Churches urged to target prisoner rehabilitation
By Cory Miller
Prison Fellowship New Zealand (PFNZ) is expanding its services through the launch of its new Target Communities initiative, which will work together with churches to support prisoners and reduce their risk of re-offending.
National director of PFNZ Robin Gunston says his service wants to see 800 communities supporting some 1000 prisoners per year by 2020.
"We aim to start making a dent in the number of people going back through the revolving door," he says.
Robin estimates only 300 to 400 churches are involved in some aspects of prison work across the country.
"So what about the other 8600 churches? Do they not care, or do they not know of the need?
"We are looking at some 10,600 prisoners being behind bars by 2010 according to Government projections, with a possible 12, 500 by 2020 unless we find ways of getting these numbers down."
Robin says through this new initiative PFNZ wants to provide places where prisoners feel welcome, where they are not judged for their failings and are given the opportunity to start afresh.
"A Target Community is a prepared community with the heart to minister to both those in prison and to those being released from prison."

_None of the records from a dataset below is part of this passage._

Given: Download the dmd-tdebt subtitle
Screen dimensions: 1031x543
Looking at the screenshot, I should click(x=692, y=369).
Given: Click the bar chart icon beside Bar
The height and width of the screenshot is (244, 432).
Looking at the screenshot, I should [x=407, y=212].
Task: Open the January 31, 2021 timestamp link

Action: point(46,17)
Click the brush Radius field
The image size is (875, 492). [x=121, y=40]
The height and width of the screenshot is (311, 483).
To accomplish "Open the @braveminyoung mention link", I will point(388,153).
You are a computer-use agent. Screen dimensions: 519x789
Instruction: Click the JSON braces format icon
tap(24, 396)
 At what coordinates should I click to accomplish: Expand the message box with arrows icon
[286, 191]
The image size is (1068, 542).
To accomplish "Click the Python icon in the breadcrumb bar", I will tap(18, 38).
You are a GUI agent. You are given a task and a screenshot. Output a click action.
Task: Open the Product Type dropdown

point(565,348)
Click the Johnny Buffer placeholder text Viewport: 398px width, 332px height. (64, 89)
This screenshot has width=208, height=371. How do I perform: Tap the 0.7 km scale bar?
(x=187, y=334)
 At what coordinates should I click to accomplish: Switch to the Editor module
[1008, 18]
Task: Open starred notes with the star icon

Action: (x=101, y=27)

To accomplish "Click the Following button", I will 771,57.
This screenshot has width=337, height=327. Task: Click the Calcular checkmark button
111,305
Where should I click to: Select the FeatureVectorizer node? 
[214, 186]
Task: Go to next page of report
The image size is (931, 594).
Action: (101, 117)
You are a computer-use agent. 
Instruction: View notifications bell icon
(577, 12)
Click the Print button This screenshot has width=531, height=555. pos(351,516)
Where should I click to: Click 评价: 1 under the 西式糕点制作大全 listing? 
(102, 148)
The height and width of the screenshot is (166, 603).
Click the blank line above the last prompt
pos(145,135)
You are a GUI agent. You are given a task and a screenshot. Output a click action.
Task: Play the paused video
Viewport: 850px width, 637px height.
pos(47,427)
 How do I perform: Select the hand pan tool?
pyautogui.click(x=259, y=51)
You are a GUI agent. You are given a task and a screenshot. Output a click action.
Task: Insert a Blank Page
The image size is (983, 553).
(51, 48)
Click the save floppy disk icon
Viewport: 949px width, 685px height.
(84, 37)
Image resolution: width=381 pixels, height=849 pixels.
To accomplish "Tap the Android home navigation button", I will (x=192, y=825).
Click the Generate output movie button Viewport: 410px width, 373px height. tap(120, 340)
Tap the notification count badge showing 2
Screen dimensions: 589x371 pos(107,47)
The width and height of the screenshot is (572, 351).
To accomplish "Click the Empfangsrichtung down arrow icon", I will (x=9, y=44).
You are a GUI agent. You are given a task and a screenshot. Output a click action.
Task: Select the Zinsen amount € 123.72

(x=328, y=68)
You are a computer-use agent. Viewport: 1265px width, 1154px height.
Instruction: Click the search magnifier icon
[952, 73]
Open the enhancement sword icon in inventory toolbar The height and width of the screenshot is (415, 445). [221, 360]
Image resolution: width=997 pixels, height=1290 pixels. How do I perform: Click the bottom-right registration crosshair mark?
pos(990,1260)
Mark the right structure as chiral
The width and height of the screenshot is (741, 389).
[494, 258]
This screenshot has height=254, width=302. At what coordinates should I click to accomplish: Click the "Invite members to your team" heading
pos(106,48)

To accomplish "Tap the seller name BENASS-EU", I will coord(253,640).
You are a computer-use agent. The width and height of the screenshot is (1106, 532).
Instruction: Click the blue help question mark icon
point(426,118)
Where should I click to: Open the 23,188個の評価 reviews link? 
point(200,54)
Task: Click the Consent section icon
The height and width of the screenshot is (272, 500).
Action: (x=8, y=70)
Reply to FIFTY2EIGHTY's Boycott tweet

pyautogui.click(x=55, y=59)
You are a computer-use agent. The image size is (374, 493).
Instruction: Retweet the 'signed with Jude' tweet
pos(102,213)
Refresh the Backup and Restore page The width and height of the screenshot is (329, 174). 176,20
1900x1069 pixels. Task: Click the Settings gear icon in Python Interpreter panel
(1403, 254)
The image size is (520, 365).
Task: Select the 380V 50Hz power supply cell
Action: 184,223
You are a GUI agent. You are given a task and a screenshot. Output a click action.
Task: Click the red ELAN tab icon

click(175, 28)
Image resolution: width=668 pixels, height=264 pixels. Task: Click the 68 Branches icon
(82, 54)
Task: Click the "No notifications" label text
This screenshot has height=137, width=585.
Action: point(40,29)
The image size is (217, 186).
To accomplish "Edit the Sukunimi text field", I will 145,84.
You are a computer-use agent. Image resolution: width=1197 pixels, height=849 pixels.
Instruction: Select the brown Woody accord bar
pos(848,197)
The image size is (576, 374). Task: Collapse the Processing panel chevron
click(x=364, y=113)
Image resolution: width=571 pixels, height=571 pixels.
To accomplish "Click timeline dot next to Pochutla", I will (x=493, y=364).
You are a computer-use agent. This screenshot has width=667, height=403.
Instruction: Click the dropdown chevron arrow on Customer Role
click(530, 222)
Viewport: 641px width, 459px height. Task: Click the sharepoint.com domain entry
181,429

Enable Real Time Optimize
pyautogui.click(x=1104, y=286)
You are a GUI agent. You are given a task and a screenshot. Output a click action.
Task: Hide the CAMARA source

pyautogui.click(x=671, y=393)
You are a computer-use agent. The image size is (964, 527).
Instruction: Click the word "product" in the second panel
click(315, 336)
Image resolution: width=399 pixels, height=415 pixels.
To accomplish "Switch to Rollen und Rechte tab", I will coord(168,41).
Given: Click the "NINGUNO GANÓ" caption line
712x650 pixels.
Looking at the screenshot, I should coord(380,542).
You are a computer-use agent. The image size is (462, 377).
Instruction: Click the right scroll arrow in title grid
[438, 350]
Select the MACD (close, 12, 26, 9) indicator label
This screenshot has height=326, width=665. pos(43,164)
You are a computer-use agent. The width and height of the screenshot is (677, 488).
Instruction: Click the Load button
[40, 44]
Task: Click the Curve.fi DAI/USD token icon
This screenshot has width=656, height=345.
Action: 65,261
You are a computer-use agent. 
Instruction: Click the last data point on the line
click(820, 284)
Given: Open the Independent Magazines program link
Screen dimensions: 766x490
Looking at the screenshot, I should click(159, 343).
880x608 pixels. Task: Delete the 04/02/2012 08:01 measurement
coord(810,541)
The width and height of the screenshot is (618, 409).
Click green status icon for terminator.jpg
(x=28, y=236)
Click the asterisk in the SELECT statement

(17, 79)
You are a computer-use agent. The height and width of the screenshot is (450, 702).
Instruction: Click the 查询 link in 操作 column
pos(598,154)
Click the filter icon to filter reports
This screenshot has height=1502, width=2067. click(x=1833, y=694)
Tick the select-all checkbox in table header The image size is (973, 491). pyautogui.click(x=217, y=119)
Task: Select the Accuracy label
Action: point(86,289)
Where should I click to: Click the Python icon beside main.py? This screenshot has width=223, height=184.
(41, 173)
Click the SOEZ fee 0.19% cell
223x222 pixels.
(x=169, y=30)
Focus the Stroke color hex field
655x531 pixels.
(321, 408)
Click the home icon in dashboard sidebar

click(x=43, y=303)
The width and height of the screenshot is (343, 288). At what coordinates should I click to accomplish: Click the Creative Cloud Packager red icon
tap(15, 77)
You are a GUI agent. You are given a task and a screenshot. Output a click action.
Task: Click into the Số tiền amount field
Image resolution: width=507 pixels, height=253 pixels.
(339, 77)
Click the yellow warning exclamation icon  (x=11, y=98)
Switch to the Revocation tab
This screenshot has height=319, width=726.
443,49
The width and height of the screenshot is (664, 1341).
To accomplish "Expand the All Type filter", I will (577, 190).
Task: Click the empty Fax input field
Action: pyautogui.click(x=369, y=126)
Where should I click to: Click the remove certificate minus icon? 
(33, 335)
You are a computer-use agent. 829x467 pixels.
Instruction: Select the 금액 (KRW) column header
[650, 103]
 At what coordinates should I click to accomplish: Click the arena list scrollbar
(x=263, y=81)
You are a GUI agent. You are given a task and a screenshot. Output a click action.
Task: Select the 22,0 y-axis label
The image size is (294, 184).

He says every released person will gain a much needed circle of support from within the community.
Robin says it is important for these prisoners to have a lot of people around them who are willing to hold them accountable for their actions.
"Ex-prisoners think, ‘I am invincible’," but I tell them, ‘Guys, you need to be realistic, you have been in prison for a long time and are going to step back into a radically changed world.
"You cannot go back to those people who have got you in trouble in the first place."
Former prison chaplain Father Jim Consedine says ex-prisoners are generally not welcomed with open arms.
"Some ex-prisoners are demonised…they are earmarked for life and usually treated abysmally.
"Genuine Christian concern can make a real difference. If Christians accept that each person reflects an image of God and is a child of God, no matter how flawed, then they can bring a different perspective than that of popular current culture to re-integration efforts.
"Overcoming community prejudice and discrimination is a major effort in a society which is obsessed with crime and its effects."
Robin says its Target communities initiative is a "backyard mission" that all churches and communities need to embrace.
He says PFNZ wants the church to lead the way with this new initiative. As a faith-based organisation, it makes sense that support originates within the church.
Today 86 per cent of all prison volunteers come from churches. However the material can easily be adopted and made relevant to any community group.
"Churches are the ones who have understanding" says Robin. "But we are happy for anyone wanting to be involved to do some work on this.
"New Zealand is only seven to eight per cent Christian. For this scheme to work it needs to be wider."